*** Source material

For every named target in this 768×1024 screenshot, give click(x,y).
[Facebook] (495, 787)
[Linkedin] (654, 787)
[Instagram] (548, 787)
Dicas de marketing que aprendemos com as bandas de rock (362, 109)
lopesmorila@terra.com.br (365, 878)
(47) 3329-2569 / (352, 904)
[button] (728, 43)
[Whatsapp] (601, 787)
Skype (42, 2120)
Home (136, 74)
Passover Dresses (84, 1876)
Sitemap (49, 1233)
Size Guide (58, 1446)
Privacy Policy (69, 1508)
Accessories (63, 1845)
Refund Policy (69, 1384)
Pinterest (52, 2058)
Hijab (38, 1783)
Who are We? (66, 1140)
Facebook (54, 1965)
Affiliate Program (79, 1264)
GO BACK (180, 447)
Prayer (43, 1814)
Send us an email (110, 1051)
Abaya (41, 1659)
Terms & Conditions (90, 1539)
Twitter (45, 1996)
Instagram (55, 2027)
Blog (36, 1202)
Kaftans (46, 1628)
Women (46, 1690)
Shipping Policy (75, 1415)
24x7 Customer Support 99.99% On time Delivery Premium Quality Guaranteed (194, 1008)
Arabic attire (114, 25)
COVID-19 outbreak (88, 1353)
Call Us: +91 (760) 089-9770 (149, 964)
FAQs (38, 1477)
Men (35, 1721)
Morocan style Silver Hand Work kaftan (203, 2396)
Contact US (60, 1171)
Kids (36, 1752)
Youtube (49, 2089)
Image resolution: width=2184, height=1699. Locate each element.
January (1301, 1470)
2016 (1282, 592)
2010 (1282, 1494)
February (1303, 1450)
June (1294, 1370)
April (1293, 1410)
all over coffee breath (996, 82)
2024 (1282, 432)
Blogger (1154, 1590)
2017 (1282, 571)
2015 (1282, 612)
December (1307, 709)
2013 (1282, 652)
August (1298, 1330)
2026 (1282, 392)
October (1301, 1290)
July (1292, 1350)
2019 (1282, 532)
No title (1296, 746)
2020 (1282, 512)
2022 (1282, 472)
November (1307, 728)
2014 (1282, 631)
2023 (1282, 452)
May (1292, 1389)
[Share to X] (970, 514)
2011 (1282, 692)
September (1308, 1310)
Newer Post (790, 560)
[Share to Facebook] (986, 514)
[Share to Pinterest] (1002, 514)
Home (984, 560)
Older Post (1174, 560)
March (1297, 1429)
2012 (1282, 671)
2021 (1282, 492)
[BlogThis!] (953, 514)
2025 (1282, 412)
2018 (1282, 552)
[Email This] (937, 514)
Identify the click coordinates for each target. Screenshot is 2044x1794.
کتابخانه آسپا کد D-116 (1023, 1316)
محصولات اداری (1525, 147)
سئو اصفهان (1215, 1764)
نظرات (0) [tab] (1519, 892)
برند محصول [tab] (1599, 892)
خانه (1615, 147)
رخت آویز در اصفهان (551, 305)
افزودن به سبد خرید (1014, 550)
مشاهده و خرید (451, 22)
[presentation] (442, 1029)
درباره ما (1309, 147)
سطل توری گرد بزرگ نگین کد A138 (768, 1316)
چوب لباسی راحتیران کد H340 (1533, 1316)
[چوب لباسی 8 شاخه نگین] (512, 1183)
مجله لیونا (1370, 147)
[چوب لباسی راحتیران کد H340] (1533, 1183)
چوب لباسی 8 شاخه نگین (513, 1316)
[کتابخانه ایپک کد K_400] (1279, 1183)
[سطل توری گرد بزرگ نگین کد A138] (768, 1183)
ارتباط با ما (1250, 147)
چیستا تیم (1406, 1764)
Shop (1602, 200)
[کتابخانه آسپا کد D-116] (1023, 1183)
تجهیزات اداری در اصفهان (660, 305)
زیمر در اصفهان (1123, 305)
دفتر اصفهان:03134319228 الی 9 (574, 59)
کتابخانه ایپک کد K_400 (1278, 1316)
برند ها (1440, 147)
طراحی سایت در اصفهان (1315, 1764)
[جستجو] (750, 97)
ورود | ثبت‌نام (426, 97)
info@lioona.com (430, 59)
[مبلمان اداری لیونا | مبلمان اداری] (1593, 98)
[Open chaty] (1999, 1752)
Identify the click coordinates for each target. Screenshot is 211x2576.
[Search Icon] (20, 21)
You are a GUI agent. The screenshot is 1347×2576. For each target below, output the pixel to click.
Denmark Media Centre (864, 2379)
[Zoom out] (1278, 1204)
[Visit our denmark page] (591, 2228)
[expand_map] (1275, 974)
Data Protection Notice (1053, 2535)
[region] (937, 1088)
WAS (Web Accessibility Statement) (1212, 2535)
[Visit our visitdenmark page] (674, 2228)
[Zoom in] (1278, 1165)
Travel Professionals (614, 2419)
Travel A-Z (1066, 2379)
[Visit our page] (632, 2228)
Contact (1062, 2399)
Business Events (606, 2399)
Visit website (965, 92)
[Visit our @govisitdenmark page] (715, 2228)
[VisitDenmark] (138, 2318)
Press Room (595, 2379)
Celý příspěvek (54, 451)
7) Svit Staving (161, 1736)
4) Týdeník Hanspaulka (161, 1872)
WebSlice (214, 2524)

******

Whatever the entries above contain, reproduce all of them exactly.

-- Reply --
For every named target in this 768×1024 screenshot, give click(x,y).
[Facebook] (495, 787)
[Linkedin] (654, 787)
[Instagram] (548, 787)
Dicas de marketing que aprendemos com as bandas de rock (362, 109)
lopesmorila@terra.com.br (365, 878)
(47) 3329-2569 / (352, 904)
[button] (728, 43)
[Whatsapp] (601, 787)
Skype (42, 2120)
Home (136, 74)
Passover Dresses (84, 1876)
Sitemap (49, 1233)
Size Guide (58, 1446)
Privacy Policy (69, 1508)
Accessories (63, 1845)
Refund Policy (69, 1384)
Pinterest (52, 2058)
Hijab (38, 1783)
Who are We? (66, 1140)
Facebook (54, 1965)
Affiliate Program (79, 1264)
GO BACK (180, 447)
Prayer (43, 1814)
Send us an email (110, 1051)
Abaya (41, 1659)
Terms & Conditions (90, 1539)
Twitter (45, 1996)
Instagram (55, 2027)
Blog (36, 1202)
Kaftans (46, 1628)
Women (46, 1690)
Shipping Policy (75, 1415)
24x7 Customer Support 99.99% On time Delivery Premium Quality Guaranteed (194, 1008)
Arabic attire (114, 25)
COVID-19 outbreak (88, 1353)
Call Us: +91 (760) 089-9770 (149, 964)
FAQs (38, 1477)
Men (35, 1721)
Morocan style Silver Hand Work kaftan (203, 2396)
Contact US (60, 1171)
Kids (36, 1752)
Youtube (49, 2089)
Image resolution: width=2184, height=1699. Locate each element.
January (1301, 1470)
2016 (1282, 592)
2010 (1282, 1494)
February (1303, 1450)
June (1294, 1370)
April (1293, 1410)
all over coffee breath (996, 82)
2024 (1282, 432)
Blogger (1154, 1590)
2017 (1282, 571)
2015 (1282, 612)
December (1307, 709)
2013 (1282, 652)
August (1298, 1330)
2026 (1282, 392)
October (1301, 1290)
July (1292, 1350)
2019 (1282, 532)
No title (1296, 746)
2020 (1282, 512)
2022 (1282, 472)
November (1307, 728)
2014 (1282, 631)
2023 (1282, 452)
May (1292, 1389)
[Share to X] (970, 514)
2011 (1282, 692)
September (1308, 1310)
Newer Post (790, 560)
[Share to Facebook] (986, 514)
[Share to Pinterest] (1002, 514)
Home (984, 560)
Older Post (1174, 560)
March (1297, 1429)
2012 (1282, 671)
2021 (1282, 492)
[BlogThis!] (953, 514)
2025 (1282, 412)
2018 (1282, 552)
[Email This] (937, 514)
Identify the click coordinates for each target. Screenshot is 2044x1794.
کتابخانه آسپا کد D-116 (1023, 1316)
محصولات اداری (1525, 147)
سئو اصفهان (1215, 1764)
نظرات (0) [tab] (1519, 892)
برند محصول [tab] (1599, 892)
خانه (1615, 147)
رخت آویز در اصفهان (551, 305)
افزودن به سبد خرید (1014, 550)
مشاهده و خرید (451, 22)
[presentation] (442, 1029)
درباره ما (1309, 147)
سطل توری گرد بزرگ نگین کد A138 (768, 1316)
چوب لباسی راحتیران کد H340 (1533, 1316)
[چوب لباسی 8 شاخه نگین] (512, 1183)
مجله لیونا (1370, 147)
[چوب لباسی راحتیران کد H340] (1533, 1183)
چوب لباسی 8 شاخه نگین (513, 1316)
[کتابخانه ایپک کد K_400] (1279, 1183)
[سطل توری گرد بزرگ نگین کد A138] (768, 1183)
ارتباط با ما (1250, 147)
چیستا تیم (1406, 1764)
Shop (1602, 200)
[کتابخانه آسپا کد D-116] (1023, 1183)
تجهیزات اداری در اصفهان (660, 305)
زیمر در اصفهان (1123, 305)
دفتر اصفهان:03134319228 الی 9 (574, 59)
کتابخانه ایپک کد K_400 (1278, 1316)
برند ها (1440, 147)
طراحی سایت در اصفهان (1315, 1764)
[جستجو] (750, 97)
ورود | ثبت‌نام (426, 97)
info@lioona.com (430, 59)
[مبلمان اداری لیونا | مبلمان اداری] (1593, 98)
[Open chaty] (1999, 1752)
Identify the click coordinates for each target. Screenshot is 211x2576.
[Search Icon] (20, 21)
You are a GUI agent. The screenshot is 1347×2576. For each target below, output the pixel to click.
Denmark Media Centre (864, 2379)
[Zoom out] (1278, 1204)
[Visit our denmark page] (591, 2228)
[expand_map] (1275, 974)
Data Protection Notice (1053, 2535)
[region] (937, 1088)
WAS (Web Accessibility Statement) (1212, 2535)
[Visit our visitdenmark page] (674, 2228)
[Zoom in] (1278, 1165)
Travel Professionals (614, 2419)
Travel A-Z (1066, 2379)
[Visit our page] (632, 2228)
Contact (1062, 2399)
Business Events (606, 2399)
Visit website (965, 92)
[Visit our @govisitdenmark page] (715, 2228)
[VisitDenmark] (138, 2318)
Press Room (595, 2379)
Celý příspěvek (54, 451)
7) Svit Staving (161, 1736)
4) Týdeník Hanspaulka (161, 1872)
WebSlice (214, 2524)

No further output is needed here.